--- Article ---

5.The land is zoned Residential 1.  .  .  .  Construction of two or more dwellings on a site is subject to clause 34.01-4 of the scheme requiring a planning permit.   The Good Design Guide is to be used in the consideration of an application for medium density housing.   The relevant State and Local Planning Policy Frameworks apply to this application.

6.The City of Glen Eira has a particular policy in relation to incremental change and this area is one of those specified as an incremental change area.   A number of tribunals including this one have commented on this incremental change policy in recent times and those comments have generally been negative ones.   However, the City of Glen Eira keeps rolling the same policy out at any application for review of residential development.   It insists that incremental change does not only mean an increase but a decrease in the number of dwellings per site for locations where higher densities already exist.   Incremental change does not mean no change.   Medium density housing is not encouraged on this site because it is not in one of its preferred strategic locations.   Some objectives and strategies of the policies that are relevant are:

·ensuring that new developments retain/provide valued vegetation and street trees;

·ensuring that new developments have regard to existing site conditions and provide site responsive designs.

--- Collected data ---
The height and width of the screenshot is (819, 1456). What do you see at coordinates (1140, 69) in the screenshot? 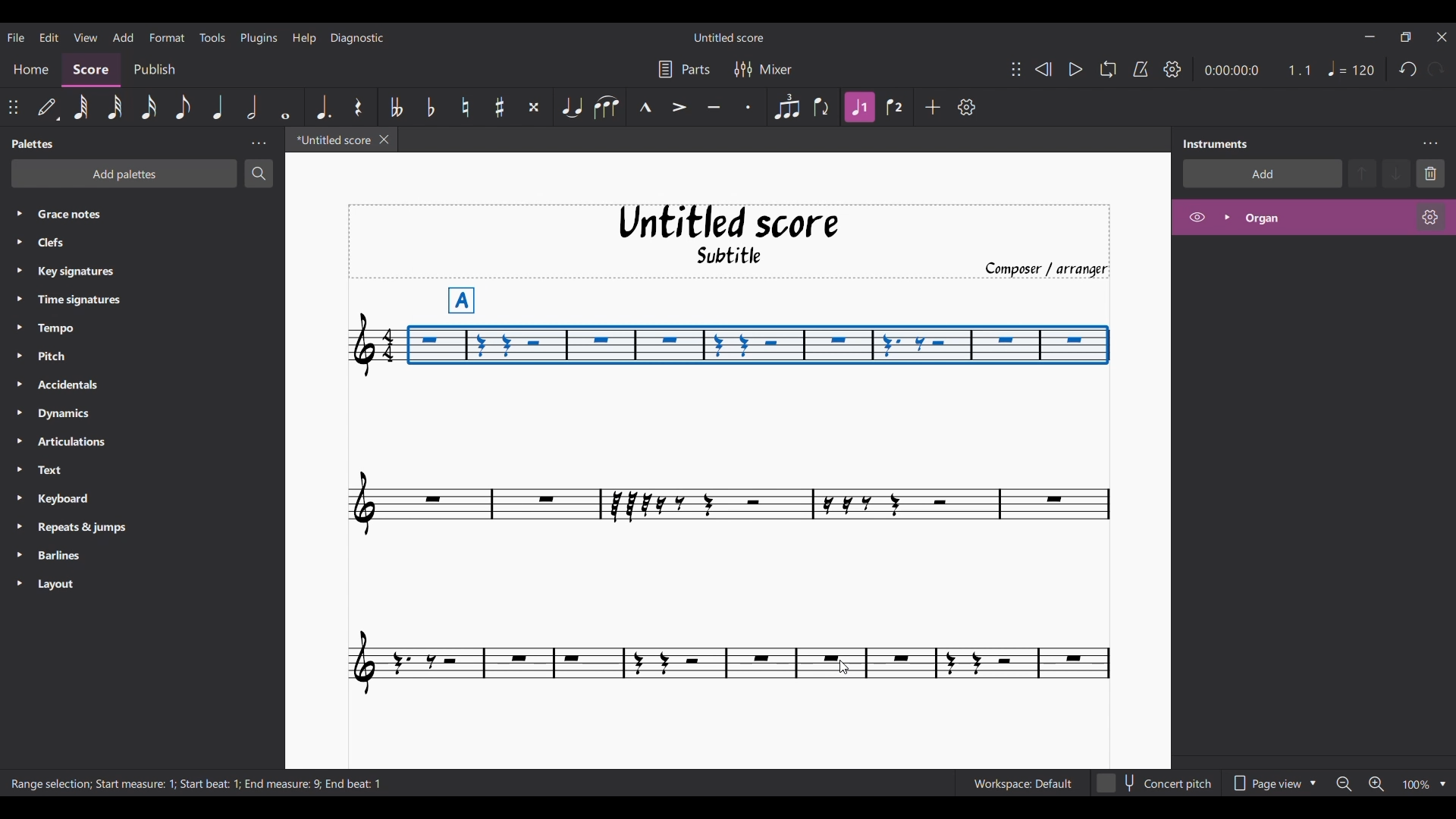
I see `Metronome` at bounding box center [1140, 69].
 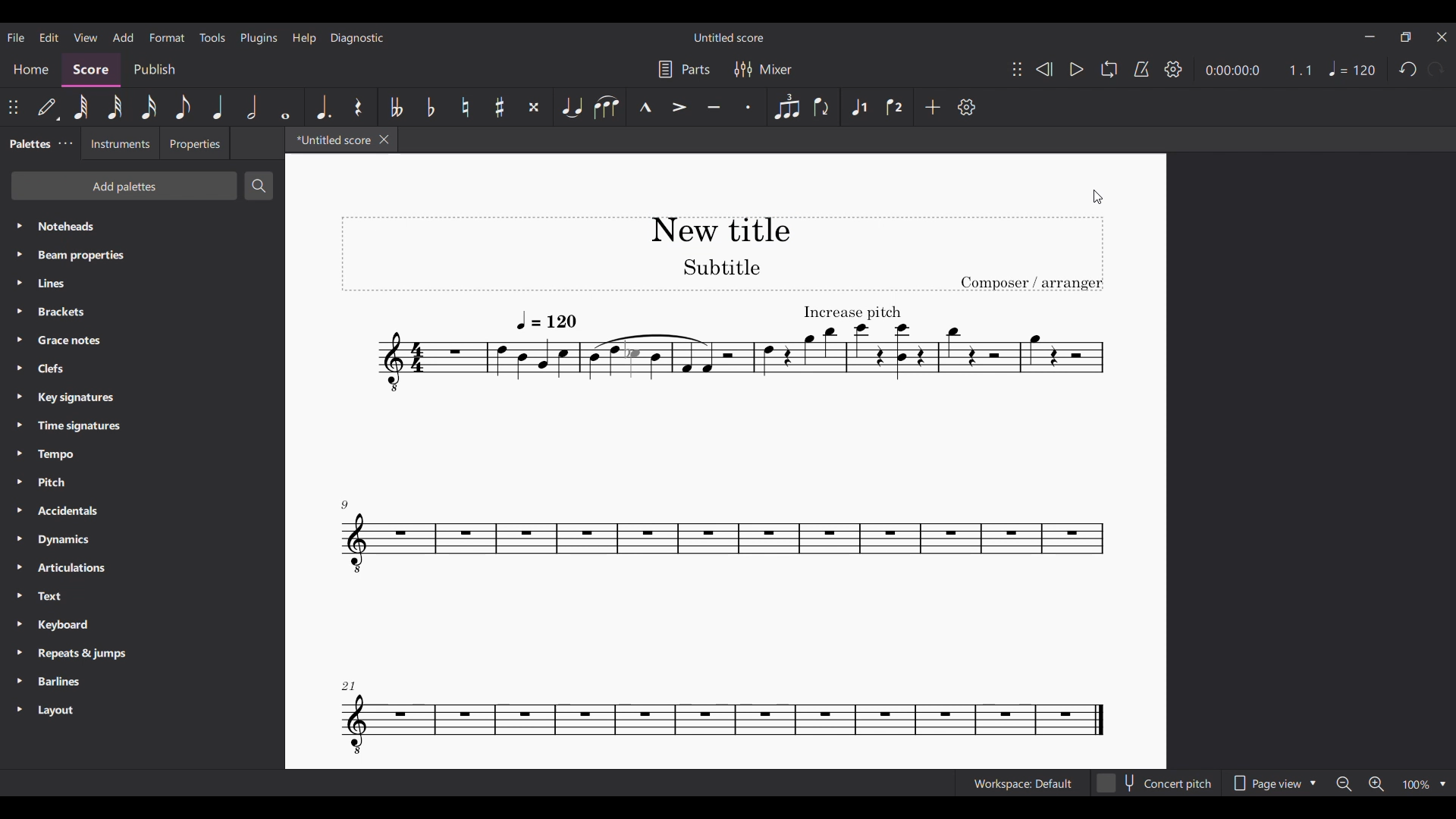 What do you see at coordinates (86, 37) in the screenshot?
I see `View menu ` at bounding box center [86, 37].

--- Problems ---
- 1) Answer these questions using the planning excerpt, one answer per line:
(a) What zoning applies to the land?
(b) Which clause of the scheme applies when two or more dwellings are built on a site?
(c) What have tribunal comments on the incremental change policy generally been like?
- 2) List every planning clause, guide, framework, or policy that the planning excerpt refers to.
- 3) Copy the planning excerpt word for word, starting at "5.The land is" and ending at "to this application.".

--- Task answers ---
- 1)
(a) Residential 1
(b) Clause 34.01-4
(c) Negative

- 2)
- Clause 34.01-4 of the scheme
- The Good Design Guide
- The State Planning Policy Framework
- The Local Planning Policy Framework
- The City of Glen Eira's incremental change policy

- 3)
5.The land is zoned Residential 1.  .  .  .  Construction of two or more dwellings on a site is subject to clause 34.01-4 of the scheme requiring a planning permit.   The Good Design Guide is to be used in the consideration of an application for medium density housing.   The relevant State and Local Planning Policy Frameworks apply to this application.